- **Extrait**

Des constat qui peuvent venir nous interroger : les nombreuses incompréhensions sur le sens de nos retours d’évaluation, les manifestations quasi addictives de certains élèves à nos retours, les nombreux échecs de nos élèves face aux évaluations normatives…
Quelle est l’activité réelle d’apprentissage d’un élève ? Quelles compétences effectives l’élève doit-il mobiliser pour « réussir » l’évaluation proposée ? Quel peut-être l’impact d’un retour écrit, imagé, oral ? Comment j’utilise l’évaluation comme un vecteur de motivation extrinsèque ou intrinsèque pour les mettre au travail ? Les repères apportés font-il référence au chemin d’acquisition propre à l’élève ou à une norme extérieure préalablement définie ?
Une collègue du premier degré, connue pour son site Charivari nous explique comment, à partir de ces questions, elle a investi le système des ceintures dans son enseignement.
Quand on apprend à faire du vélo, qui comptabilise le nombre de fois où on s’est écorché les genoux avant d’y arriver ? Avec le système des ceintures, l’élève a le droit de ne pas réussir du premier coup. Il ne reste pas sur un échec : il repasse la ceinture jusqu’à la réussite et, le jour où il réussit, les échecs précédents ne comptent plus. Les erreurs, les échecs, servent à pointer les obstacles à franchir. Ils sont utiles, ils servent de marchepieds vers la réussite.
Évaluations pour donner des repères aux élèves
Comme nous le montre cette collègue, le travail par compétences peut être vu comme une opportunité de questionner notre regard sur l’élève et son activité d’apprentissage. En corollaire, il invite à questionner son enseignement et ce que chacun met derrière les termes d’acquisition, de réussite.
L’école peut apporter à l’élève des repères dans son chemin d’acquisition. L’école est aussi aujourd’hui celle qui trie, classe, rejette, oriente… Et elle va pour cela donner des repères. Quelles que soient les modalités d’évaluation, il nous semble alors intéressant de nous demander quel va être ce repère : l’endroit où l’élève est arrivé dans son cheminement ou la norme attendue à tel ou tel âge ? Deux conceptions sont en jeu.

- **Lignes fournies**
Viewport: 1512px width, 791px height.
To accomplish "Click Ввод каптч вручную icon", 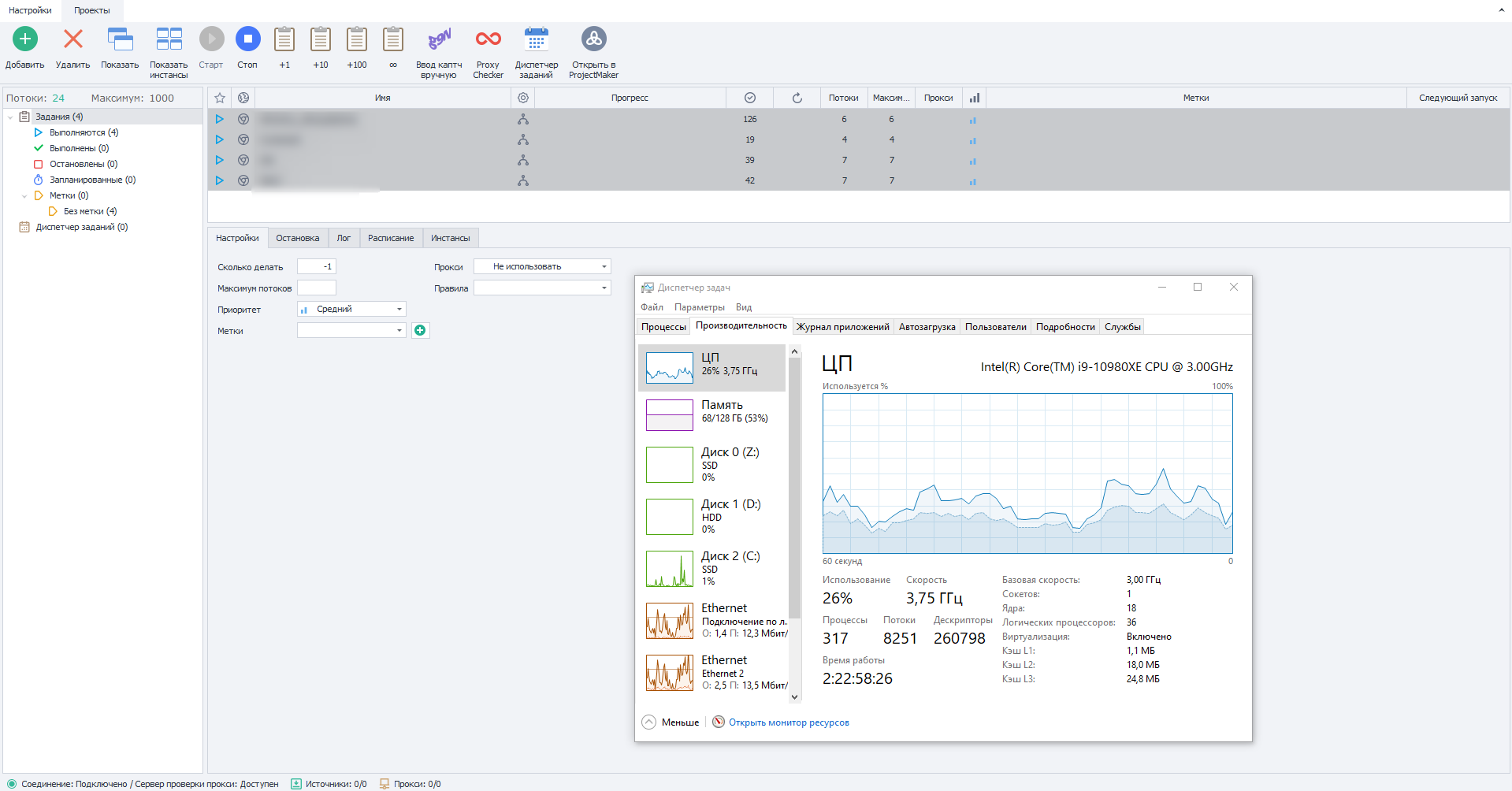I will tap(439, 39).
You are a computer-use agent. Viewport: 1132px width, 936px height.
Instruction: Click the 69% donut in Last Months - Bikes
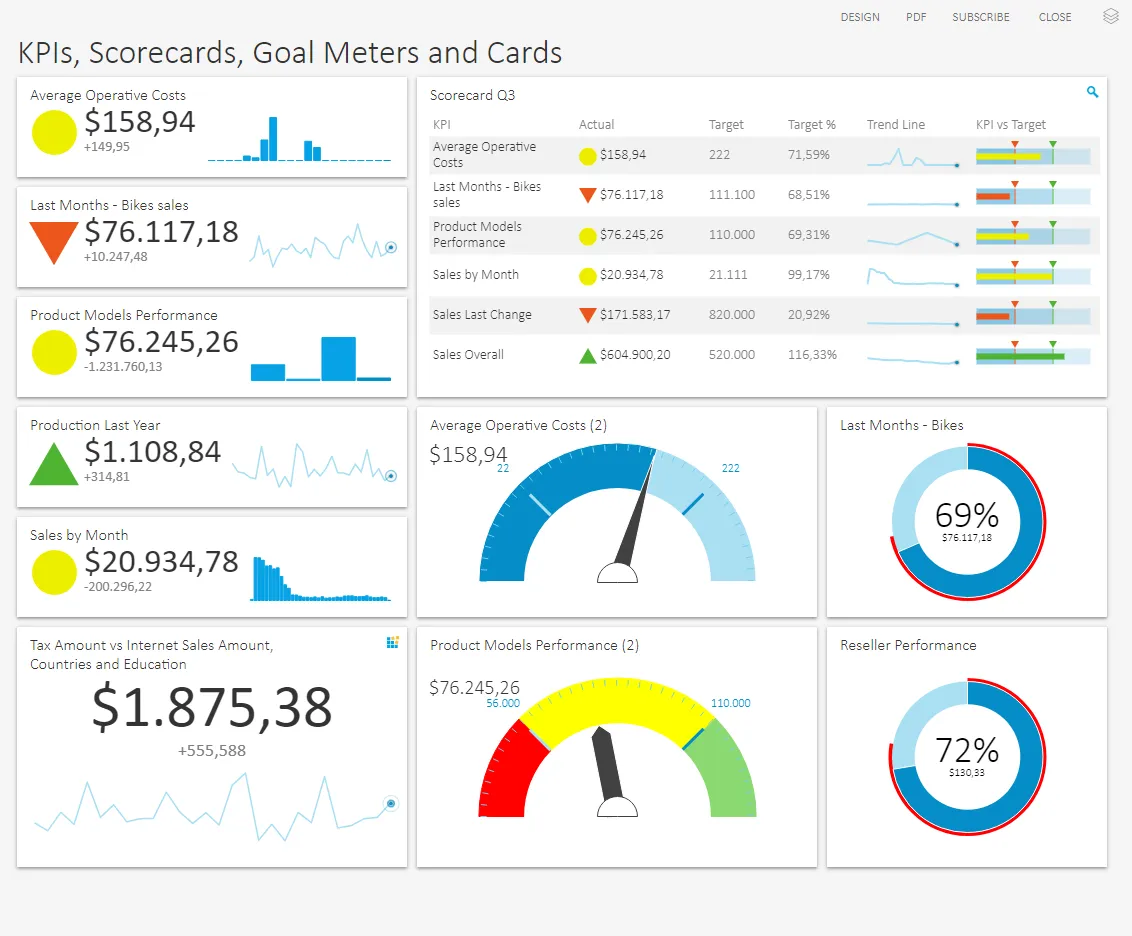pos(966,522)
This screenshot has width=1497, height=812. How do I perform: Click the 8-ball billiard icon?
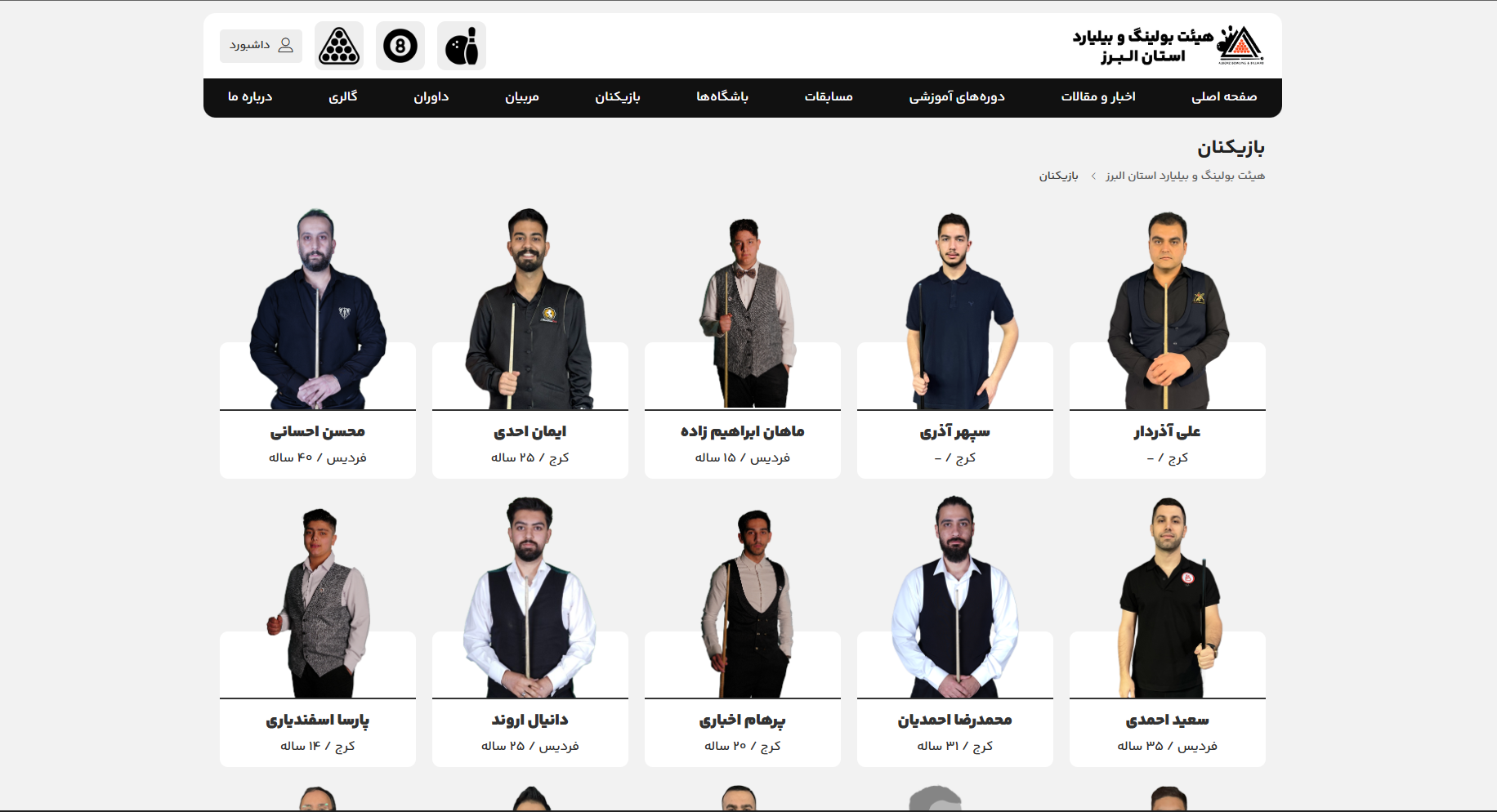pyautogui.click(x=400, y=46)

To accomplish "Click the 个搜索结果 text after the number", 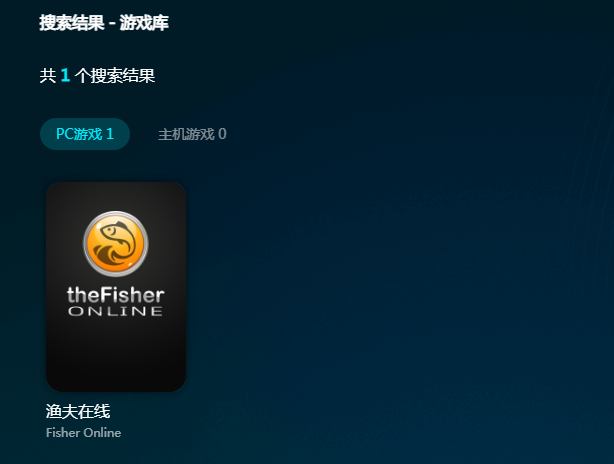I will pos(115,75).
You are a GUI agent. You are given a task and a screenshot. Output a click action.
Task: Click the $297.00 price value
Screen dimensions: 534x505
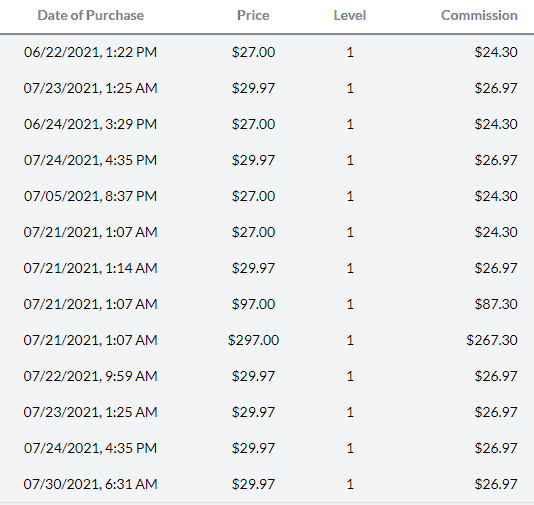click(x=253, y=340)
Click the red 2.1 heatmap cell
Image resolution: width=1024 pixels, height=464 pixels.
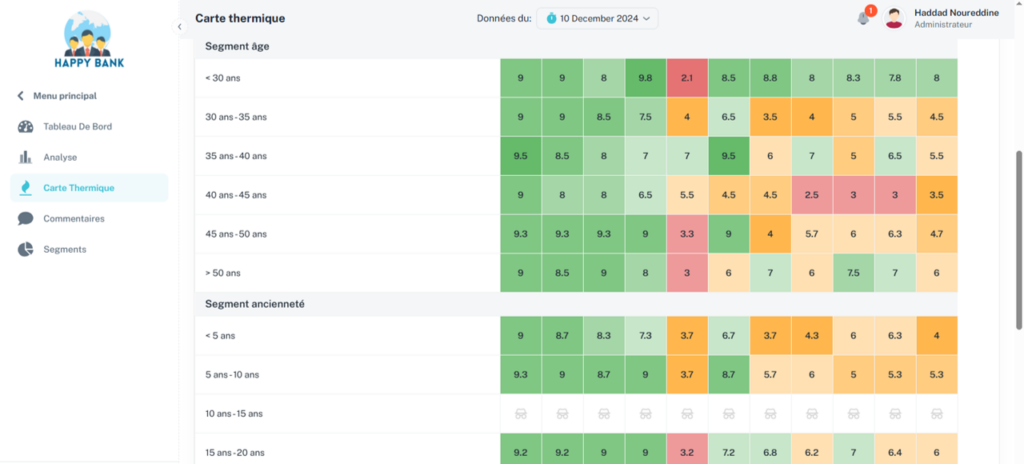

- **Consigne A**
Selon l'extrait sur l'évaluation, que fait l'élève qui ne réussit pas une ceinture du premier coup ?
- **Consigne B**
Rédigez la suite de l'extrait sur l'évaluation des élèves, à partir de sa dernière phrase.
Les lignes fournies n'interviennent pas dans ce travail.

- **Corrigé A**
Il repasse la ceinture jusqu'à la réussite.

- **Corrigé B**
Daniel Favre évoque sur ce point trois formes d’évaluations qui pour lui sont nécessaires aux apprentissages : diagnostique, formative ou sommative selon que l’on se trouve avant, pendant ou après l’apprentissage.
Elles reposent sur deux conceptions complémentaires de l’erreur : information intéressante ou écart à la norme.
Sur quelle réussite l’École se fonde-t-elle ?
Les questions actuelles sur les évaluations nationales posent cette question. Le Ministre a choisi de maintenir les évaluations nationales « comme un rituel nécessaire ». C’est bien une attente de repère à la norme extérieure qui a été choisie ici, et ce, sans prise en compte de la crise sanitaire et de la période de confinement, ce qui peut encore interroger sur ce qui peut faire norme commune en septembre 2020 pour nos élèves…
Le Sgen-CFDT interroge ce choix et souligne que :
Les enseignant·es n’ont pas attendu ce dispositif pour mettre en place, comme chaque année, au sein de leur classe, des outils de repères permettant d’estimer le niveau de leurs élèves. De même, ils sont à même de penser leur propres outils de remédiations pédagogiques.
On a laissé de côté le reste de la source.